American bishop (1819–1909)

George De Normandie Gillespie (June 14, 1819 – March 19, 1909) was the first bishop of Western Michigan in The Episcopal Church.

==Early life and education==
Gillespie was born on June 14, 1819, in Goshen, New York, to John De Normandie Gillespie and Susan Bedford. He studied at the General Theological Seminary, graduating in theology in 1840. He was awarded a Doctor of Sacred Theology in 1875 from Hobart College.

==Career==
Gillespie was ordained deacon on June 28, 1840, in St Peter's Church, by Bishop Benjamin T. Onderdonk of New York, and priest in St Mark's Church, Le Roy, New York, on June 30, 1843, by Bishop William H. DeLancey of Western New York.

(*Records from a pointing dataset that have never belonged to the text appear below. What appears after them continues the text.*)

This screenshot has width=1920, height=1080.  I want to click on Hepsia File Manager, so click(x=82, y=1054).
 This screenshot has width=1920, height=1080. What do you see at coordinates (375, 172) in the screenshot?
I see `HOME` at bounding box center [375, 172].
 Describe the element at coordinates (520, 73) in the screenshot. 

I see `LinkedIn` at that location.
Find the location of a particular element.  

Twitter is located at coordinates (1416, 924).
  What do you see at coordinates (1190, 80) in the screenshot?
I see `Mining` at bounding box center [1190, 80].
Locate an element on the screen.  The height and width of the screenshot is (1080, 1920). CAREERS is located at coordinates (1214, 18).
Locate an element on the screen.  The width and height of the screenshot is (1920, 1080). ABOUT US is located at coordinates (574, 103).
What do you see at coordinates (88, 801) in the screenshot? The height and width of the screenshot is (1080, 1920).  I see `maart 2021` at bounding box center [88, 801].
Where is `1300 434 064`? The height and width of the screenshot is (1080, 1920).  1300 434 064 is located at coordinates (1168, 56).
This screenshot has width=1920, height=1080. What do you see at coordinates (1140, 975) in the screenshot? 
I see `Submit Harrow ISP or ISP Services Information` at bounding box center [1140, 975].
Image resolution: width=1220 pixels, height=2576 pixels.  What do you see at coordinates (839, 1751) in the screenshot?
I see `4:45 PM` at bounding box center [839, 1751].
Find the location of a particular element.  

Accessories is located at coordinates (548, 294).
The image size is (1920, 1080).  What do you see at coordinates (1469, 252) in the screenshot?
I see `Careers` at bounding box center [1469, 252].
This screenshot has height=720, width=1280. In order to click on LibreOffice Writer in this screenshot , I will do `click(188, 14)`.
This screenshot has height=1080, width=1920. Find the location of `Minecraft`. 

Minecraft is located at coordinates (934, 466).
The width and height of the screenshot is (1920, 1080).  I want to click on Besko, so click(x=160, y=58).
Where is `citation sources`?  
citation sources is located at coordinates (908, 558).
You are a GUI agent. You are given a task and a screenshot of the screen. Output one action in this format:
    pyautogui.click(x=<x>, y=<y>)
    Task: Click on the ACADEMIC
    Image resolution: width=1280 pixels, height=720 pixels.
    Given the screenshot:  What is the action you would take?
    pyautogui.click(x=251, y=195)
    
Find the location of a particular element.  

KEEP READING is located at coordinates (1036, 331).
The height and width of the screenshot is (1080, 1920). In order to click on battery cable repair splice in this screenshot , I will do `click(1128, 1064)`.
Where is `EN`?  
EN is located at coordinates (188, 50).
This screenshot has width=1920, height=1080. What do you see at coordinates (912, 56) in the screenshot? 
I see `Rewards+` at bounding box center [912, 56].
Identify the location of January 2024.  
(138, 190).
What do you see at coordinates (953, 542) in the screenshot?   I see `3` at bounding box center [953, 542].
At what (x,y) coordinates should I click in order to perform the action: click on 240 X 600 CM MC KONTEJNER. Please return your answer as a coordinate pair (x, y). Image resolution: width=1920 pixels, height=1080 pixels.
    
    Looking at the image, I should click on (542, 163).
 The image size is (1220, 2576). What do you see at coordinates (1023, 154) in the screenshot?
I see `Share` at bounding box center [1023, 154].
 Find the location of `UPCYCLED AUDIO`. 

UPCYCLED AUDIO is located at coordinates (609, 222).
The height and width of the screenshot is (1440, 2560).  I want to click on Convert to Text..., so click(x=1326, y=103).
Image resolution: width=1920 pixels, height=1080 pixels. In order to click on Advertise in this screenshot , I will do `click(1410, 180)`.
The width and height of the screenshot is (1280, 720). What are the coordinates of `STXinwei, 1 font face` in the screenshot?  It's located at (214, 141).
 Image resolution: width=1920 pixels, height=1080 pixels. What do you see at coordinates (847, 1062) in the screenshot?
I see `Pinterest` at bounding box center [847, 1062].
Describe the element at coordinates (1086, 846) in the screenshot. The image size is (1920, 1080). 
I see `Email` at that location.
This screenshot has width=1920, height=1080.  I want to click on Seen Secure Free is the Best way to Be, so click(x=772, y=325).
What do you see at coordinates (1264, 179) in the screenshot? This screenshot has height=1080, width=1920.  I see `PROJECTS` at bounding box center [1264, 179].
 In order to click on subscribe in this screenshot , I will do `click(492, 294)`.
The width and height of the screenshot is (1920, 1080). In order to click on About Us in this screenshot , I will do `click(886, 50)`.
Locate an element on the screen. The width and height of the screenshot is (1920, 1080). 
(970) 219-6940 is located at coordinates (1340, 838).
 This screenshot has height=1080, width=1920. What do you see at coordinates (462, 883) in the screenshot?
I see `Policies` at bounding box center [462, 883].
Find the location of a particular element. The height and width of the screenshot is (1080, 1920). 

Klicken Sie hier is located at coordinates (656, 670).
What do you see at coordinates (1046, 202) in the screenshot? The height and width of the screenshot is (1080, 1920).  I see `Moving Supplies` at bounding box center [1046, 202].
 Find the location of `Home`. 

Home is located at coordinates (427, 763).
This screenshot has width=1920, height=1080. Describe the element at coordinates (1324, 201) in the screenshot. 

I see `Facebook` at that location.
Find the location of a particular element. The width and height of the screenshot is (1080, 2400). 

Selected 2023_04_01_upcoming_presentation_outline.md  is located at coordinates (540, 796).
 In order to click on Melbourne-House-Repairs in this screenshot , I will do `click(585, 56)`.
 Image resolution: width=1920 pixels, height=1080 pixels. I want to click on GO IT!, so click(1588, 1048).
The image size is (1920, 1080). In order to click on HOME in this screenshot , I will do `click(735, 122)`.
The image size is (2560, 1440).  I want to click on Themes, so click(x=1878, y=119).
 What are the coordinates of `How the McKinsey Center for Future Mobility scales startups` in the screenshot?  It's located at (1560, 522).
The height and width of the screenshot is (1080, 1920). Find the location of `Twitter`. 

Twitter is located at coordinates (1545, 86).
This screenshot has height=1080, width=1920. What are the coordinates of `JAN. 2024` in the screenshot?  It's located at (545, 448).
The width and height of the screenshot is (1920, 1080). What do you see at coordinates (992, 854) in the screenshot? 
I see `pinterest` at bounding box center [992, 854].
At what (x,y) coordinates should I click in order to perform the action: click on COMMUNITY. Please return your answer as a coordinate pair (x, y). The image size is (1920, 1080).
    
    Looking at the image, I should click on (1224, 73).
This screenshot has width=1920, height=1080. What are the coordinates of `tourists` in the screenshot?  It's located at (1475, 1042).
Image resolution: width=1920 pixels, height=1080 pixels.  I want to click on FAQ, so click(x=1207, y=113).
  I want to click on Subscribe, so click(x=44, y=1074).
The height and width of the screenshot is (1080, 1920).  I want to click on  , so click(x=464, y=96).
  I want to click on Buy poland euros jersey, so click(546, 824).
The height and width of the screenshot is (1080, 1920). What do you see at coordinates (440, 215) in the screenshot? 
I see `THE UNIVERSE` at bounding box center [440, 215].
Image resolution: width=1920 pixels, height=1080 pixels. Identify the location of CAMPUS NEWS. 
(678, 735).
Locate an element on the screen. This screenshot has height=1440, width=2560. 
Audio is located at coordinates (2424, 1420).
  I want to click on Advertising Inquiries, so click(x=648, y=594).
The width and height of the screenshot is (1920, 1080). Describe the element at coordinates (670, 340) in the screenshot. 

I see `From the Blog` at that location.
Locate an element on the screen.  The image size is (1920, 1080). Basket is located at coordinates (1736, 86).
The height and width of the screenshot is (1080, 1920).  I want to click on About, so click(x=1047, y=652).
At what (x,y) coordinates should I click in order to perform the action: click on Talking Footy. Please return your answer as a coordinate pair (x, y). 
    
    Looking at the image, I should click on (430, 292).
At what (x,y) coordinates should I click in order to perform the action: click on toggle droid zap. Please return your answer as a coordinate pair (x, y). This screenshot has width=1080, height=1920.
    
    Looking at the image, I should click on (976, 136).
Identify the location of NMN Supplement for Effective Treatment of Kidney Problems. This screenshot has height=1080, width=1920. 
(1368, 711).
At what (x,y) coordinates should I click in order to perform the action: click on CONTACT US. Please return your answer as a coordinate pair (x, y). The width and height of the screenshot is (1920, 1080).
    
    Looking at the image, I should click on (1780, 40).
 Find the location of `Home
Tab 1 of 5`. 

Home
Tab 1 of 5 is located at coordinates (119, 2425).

He then served as rector of St Mark's Church in Le Roy, New York, between 1840 and 1844, and then rector of St Paul's Church in Cincinnati between 1844 and 1851. In 1851, he became rector of Zion Church in Palmyra, New York, while in 1861, he transferred to Ann Arbor, Michigan, to serve as rector of St Andrew's Church.

==Bishop==
In 1874, Gillespie was elected as the first bishop of Western Michigan and was consecrated on February 24, 1875, by Bishop Samuel A. McCoskry of Michigan. He died in office on March 19, 1909, aged 89, after a long illness.